I'm attempting to specify a custom match/mismatch matrix for CLUSTALW 2.1 doing a pairwise DNA alignment. The program takes the matrix file and reads it, at least partially. It throws an error if the row and column labels are invalid, but not if, say, a numerical entry in the matrix is replaced with a word or simply removed.
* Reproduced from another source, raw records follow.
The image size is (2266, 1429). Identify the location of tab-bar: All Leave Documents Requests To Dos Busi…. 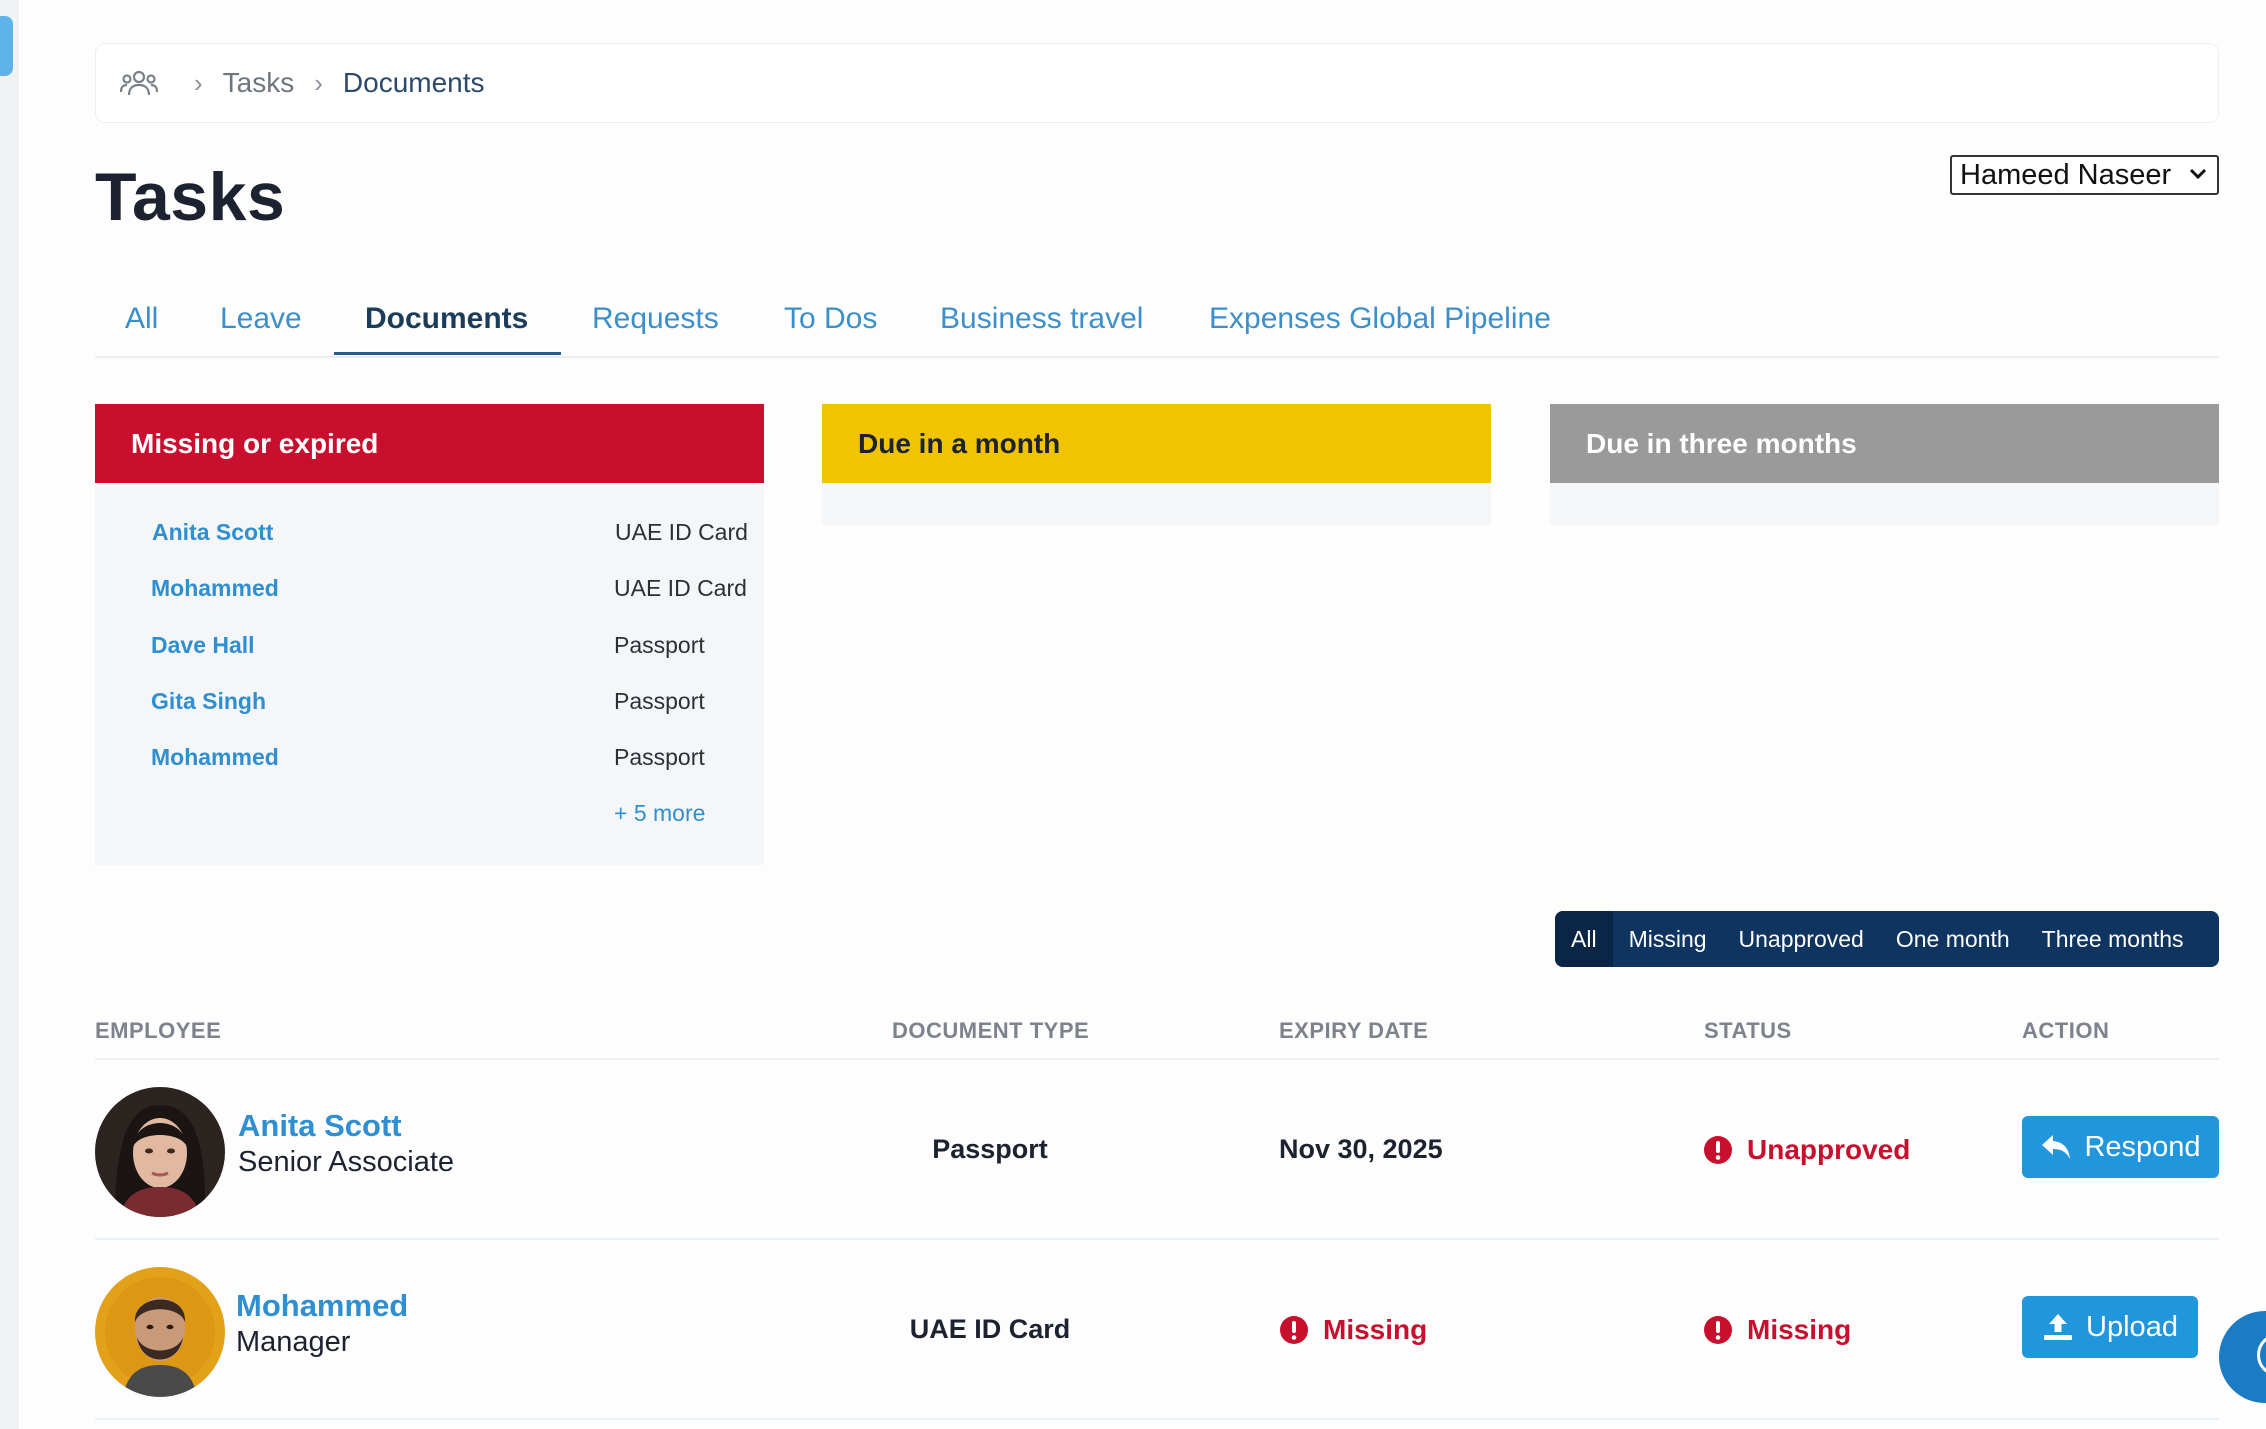
(1157, 325).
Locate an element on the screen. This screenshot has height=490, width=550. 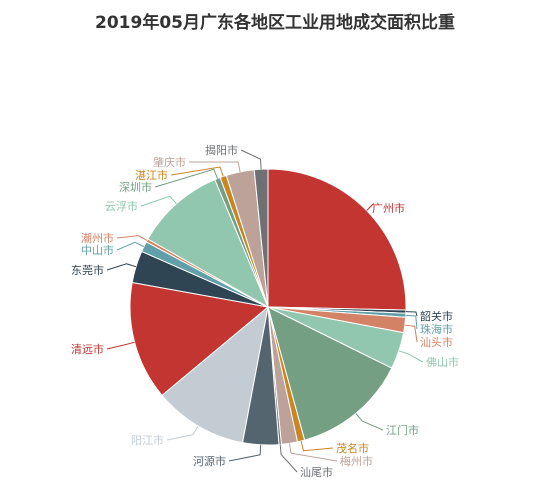
slice-label-1: 韶关市 is located at coordinates (436, 316).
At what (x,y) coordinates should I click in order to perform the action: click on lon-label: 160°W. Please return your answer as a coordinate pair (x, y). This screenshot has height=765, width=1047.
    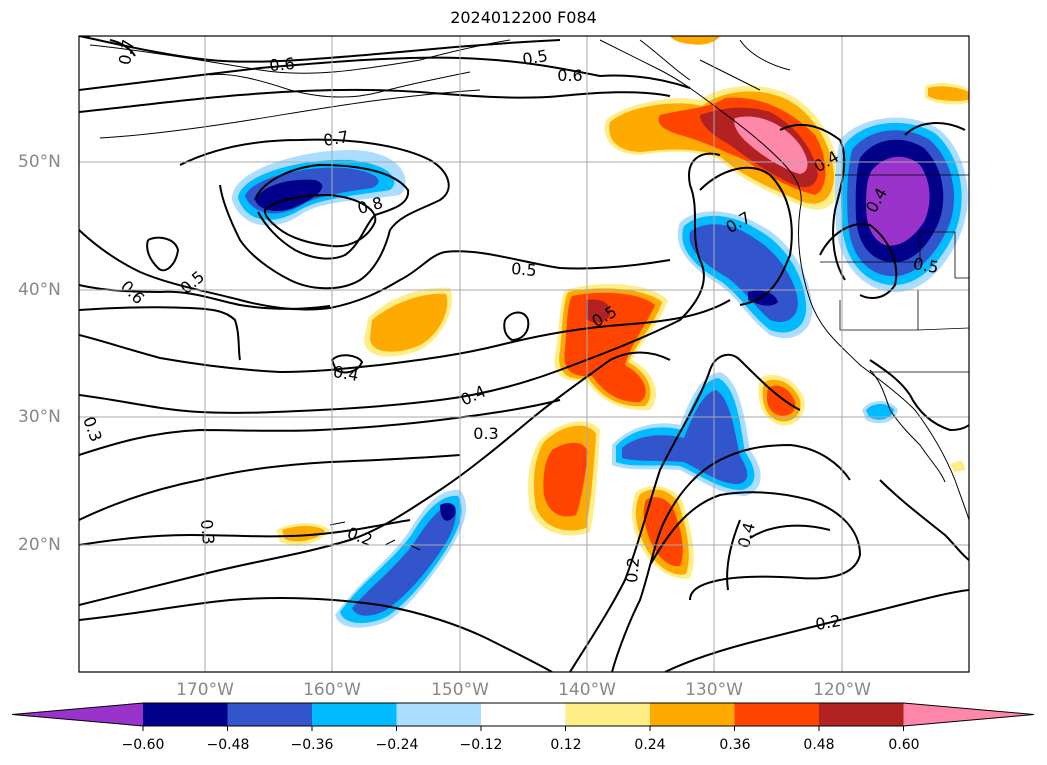
    Looking at the image, I should click on (332, 690).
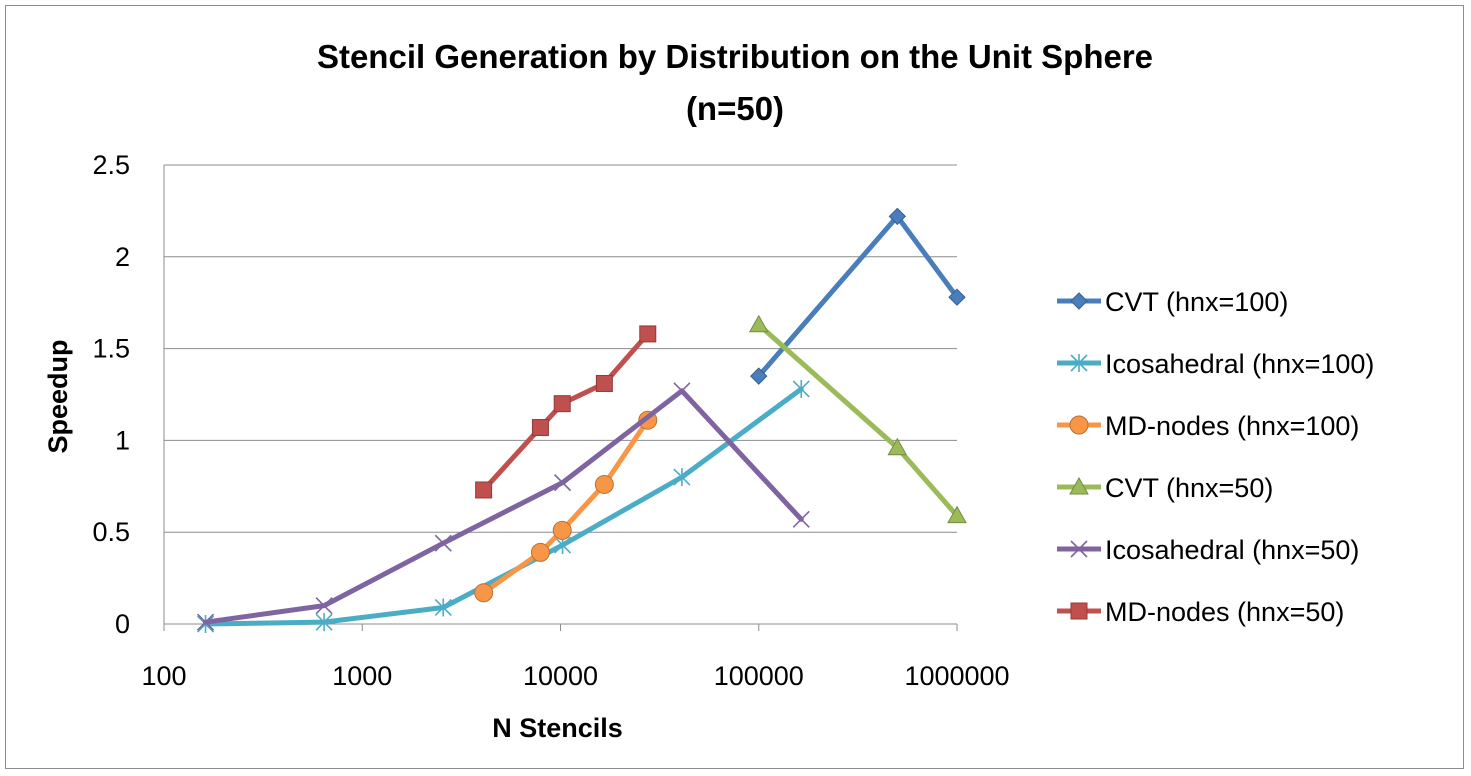 Image resolution: width=1471 pixels, height=776 pixels. I want to click on legend-entry: Icosahedral (hnx=50), so click(1208, 550).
Unsurprisingly, the program seems to be ignoring the content of the matrix. I can't seem to get the matrix to influence either the alignment itself or the scores produced. For example, I have this FASTA (matrix.fa):
>A AC >B T
My matrix (matrix.txt) can be either:
A G C T * A 5 5 5 10 5 G 5 5 5 5 5 C 5 5 5 5 5 T 10 5 5 5 5 * 5 5 5 5 5
A G C T * A 5 5 5 5 5 G 5 5 5 5 5 C 5 5 5 10 5 T 5 5 10 5 5 * 5 5 5 5 5
By varying the matrix, I should be able to make T and A align, or T and C align, depending on whether T/A or T/C has the greater score in the matrix. I cannot get ClustalW to do this; it is as if it is completely ignoring the values in my matrix. It always produces:
CLUSTAL 2.1 Multiple Sequence Alignments Sequence format is Pearson Sequence 1: A 2 bp Sequence 2: B 1 bp Start of Pairwise alignments Aligning... Sequences (1:2) Aligned. Score: 0 Guide tree file created: [matrix.dnd] There are 1 groups Start of Multiple Alignment Aligning... Group 1: Delayed Alignment Score -15 CLUSTAL-Alignment file created [matrix.aln] CLUSTAL 2.1 multiple sequence alignment A AC B -T
My command line:
clustalw matrix.fa -align -dnamatrix=matrix.txt && cat matrix.aln
Can you show me an example of how to run ClustalW properly with a custom matrix, such that the matrix actually influences the output? Am I forgetting something important? Is there a spec for "BLAST format" matrices that I may be ignoring?